- [引用箇所]

/---

今回はopen type fontのフォントファイルから変換表を取り出し、利用する処理を実装します。
これまではttfdump.exeでcmap_msgothic.txtを手動作成していました。
この処理を自動化します。
取り出す変換表はplatformID == 3 && encodingID == 1のもののみに対応します。
open type fontの仕様を見ると、
https://www.microsoft.com/typography/otspec/otff.htm
ファイル先頭に4バイトのsfnt version、続いて2バイトのnumTables(テーブル数)、2バイトのsearchRange、2バイトのentrySelector、2バイトのrangeShiftが格納されており、
続いてnumTablesの分だけ「テーブル」が並びます。
1つのテーブルはtag、checkSum、offset、lengthがそれぞれ4バイト、合計16バイト分あり、
tagが"cmap"のテーブルの(ファイル先頭からの)offset位置に変換表が用意されています。
変換表の仕様を見ると、
https://www.microsoft.com/typography/otspec/cmap.htm
先頭から、2バイトのversion、2バイトのnumTables(テーブル数)があり、
続いてnumTablesの分だけ「テーブル」が並びます。
1つのテーブルは2バイトのplatformIDとencodingID、4バイトのoffsetの合計8バイト分あり、
(ファイル先頭ではなく"cmap"の先頭からの)offset位置に、platformIDとencodingIDの示す変換表が格納されています。
変換表の先頭には2バイトのformatがあり、このformatの値により変換表の格納形式が異なります。
今回利用する変換表はplatformIDが3、encodingIDが1なので、format=4(Format 4: Segment mapping to delta values)の形式で格納されています。
format 4の変換表の中には様々な情報が格納されていますが、その中で以下の3つの配列が必要になります。
・startCount[]
・endCount[]
・idDelta[]
例えばユニコードで0x5511を変換する場合には、
startCount[n] <= 0x5511 <= endCount[n]
を満たす n の値を探し、以下のように変換します。
変換後の値=0x5511 + dDelta[n]
今回はユニコードで0x0000~0xFFFFまですべての文字についての変換表が欲しいので、
すべての値において上記の計算を行って変換表を作成しています。
public void Close()
{
_cmapFonts.Clear();
_listnXref.Clear();
_mapFontType.Clear();
}
/// <summary>
/// フォントの埋め込み
/// </summary>
void WriteFont_EmbeddedUnicode(PDFRawWriter bw, ref int nObjIndex, string strFontObjName, string strFont, string strFontFamily, string strFontFile)

\---

- [提示データ]
/---

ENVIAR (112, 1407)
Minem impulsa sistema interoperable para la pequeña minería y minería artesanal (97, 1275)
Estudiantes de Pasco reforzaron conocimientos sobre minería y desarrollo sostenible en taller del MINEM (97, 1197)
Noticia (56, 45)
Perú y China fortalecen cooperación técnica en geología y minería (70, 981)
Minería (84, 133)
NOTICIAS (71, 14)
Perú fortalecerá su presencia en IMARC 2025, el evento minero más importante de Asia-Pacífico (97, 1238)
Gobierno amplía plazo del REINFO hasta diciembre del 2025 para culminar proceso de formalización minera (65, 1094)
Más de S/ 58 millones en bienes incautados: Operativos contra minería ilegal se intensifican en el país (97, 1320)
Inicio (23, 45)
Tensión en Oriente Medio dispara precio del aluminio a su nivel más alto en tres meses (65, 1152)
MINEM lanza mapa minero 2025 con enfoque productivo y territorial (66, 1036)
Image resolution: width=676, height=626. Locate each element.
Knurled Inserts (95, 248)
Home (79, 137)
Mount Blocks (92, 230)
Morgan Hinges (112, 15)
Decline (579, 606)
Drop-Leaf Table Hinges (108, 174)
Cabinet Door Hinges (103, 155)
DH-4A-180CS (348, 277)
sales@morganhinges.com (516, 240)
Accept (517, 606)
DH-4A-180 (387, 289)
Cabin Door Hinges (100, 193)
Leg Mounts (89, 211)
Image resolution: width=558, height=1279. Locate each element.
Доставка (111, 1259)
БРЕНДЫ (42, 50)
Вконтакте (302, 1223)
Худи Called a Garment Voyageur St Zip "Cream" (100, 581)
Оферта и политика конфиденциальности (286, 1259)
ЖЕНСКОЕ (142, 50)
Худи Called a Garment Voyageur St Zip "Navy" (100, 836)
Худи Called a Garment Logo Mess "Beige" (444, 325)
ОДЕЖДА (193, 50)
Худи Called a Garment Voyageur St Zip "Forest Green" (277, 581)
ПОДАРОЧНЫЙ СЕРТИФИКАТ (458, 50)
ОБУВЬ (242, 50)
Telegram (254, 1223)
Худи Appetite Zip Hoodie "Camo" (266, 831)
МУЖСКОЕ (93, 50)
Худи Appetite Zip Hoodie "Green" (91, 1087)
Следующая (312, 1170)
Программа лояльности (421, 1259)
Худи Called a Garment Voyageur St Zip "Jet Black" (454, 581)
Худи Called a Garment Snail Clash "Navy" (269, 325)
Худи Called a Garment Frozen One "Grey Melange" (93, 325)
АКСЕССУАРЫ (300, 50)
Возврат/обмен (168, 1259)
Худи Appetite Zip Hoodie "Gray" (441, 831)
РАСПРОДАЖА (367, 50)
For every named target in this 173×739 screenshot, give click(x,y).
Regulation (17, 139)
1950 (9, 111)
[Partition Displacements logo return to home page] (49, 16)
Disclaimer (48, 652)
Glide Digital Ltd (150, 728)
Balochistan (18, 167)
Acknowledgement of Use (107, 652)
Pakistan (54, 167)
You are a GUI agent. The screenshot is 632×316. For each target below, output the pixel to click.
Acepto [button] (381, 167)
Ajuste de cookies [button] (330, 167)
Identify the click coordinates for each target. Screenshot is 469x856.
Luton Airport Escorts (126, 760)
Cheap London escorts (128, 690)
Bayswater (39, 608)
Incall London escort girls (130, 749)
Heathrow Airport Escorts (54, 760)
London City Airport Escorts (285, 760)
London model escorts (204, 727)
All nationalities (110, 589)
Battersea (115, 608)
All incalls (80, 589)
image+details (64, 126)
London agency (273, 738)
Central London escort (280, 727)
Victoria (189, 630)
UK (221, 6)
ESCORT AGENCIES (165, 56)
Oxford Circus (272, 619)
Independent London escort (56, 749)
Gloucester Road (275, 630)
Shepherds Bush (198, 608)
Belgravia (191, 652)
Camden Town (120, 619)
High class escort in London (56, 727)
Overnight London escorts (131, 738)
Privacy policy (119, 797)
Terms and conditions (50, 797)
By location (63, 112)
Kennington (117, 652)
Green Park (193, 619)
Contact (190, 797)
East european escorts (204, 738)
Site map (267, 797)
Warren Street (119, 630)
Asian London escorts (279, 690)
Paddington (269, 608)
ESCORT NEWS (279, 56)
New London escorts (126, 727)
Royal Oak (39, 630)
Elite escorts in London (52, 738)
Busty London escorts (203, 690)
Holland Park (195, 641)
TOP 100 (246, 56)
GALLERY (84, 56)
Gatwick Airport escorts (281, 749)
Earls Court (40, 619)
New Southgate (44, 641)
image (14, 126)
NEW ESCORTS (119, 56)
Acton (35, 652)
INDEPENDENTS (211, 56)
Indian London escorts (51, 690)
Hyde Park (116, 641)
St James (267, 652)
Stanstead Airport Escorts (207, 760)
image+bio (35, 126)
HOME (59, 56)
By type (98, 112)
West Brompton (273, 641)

\---

- [課題] 引用箇所の記述から、OpenTypeフォントファイルの先頭に並ぶ項目を格納順にすべて挙げ、それぞれのバイト数も示せ。

- [課題の結果]
1. sfnt version(4バイト)
2. numTables(2バイト)
3. searchRange(2バイト)
4. entrySelector(2バイト)
5. rangeShift(2バイト)